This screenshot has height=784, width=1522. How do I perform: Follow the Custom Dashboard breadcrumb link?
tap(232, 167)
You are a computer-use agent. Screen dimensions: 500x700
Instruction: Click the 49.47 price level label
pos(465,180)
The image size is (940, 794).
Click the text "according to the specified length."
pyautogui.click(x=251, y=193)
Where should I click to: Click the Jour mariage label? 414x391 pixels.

==

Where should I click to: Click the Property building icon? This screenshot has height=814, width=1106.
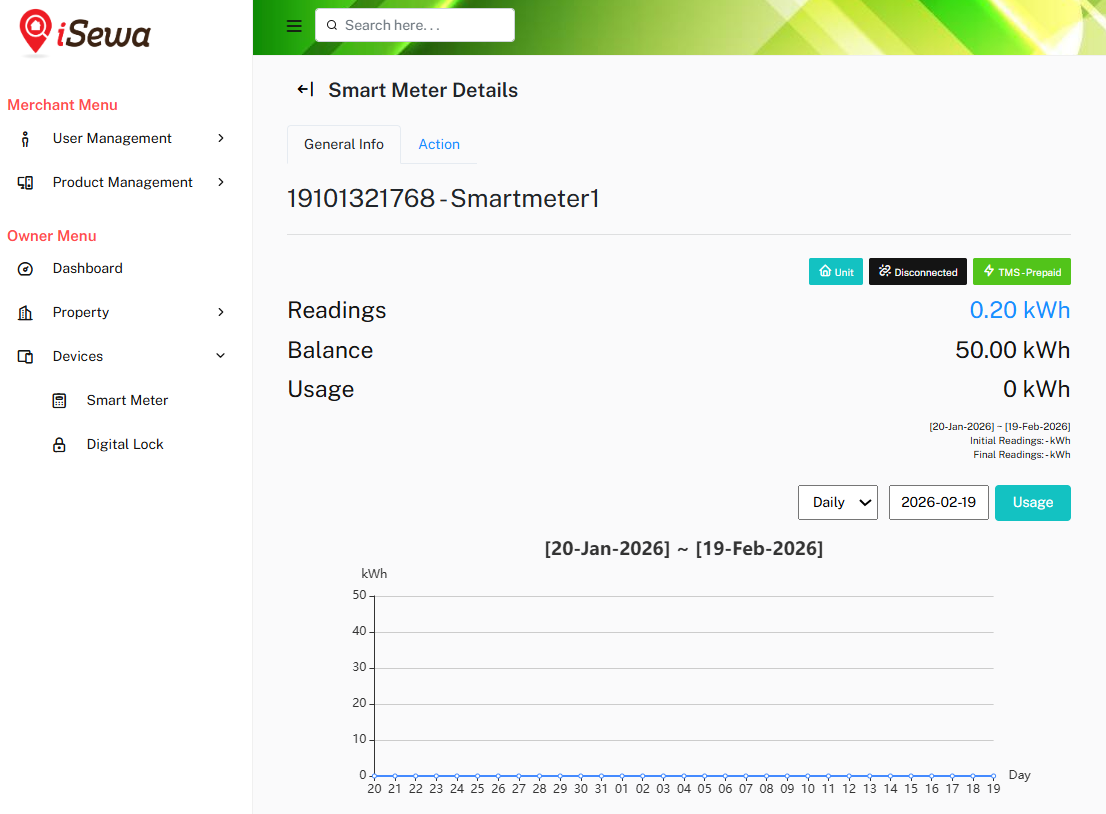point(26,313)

* _PROBLEM STATEMENT_:
Out of the entries above, write out only the lines between the line holding "The image size is (940, 794)." and the line holding "Where should I click to: Click the Jour", inclusive, each exactly as given.

* _RESULT_:
The image size is (940, 794).
Click the text "according to the specified length."
pyautogui.click(x=251, y=193)
Where should I click to: Click the Jour mariage label? 414x391 pixels.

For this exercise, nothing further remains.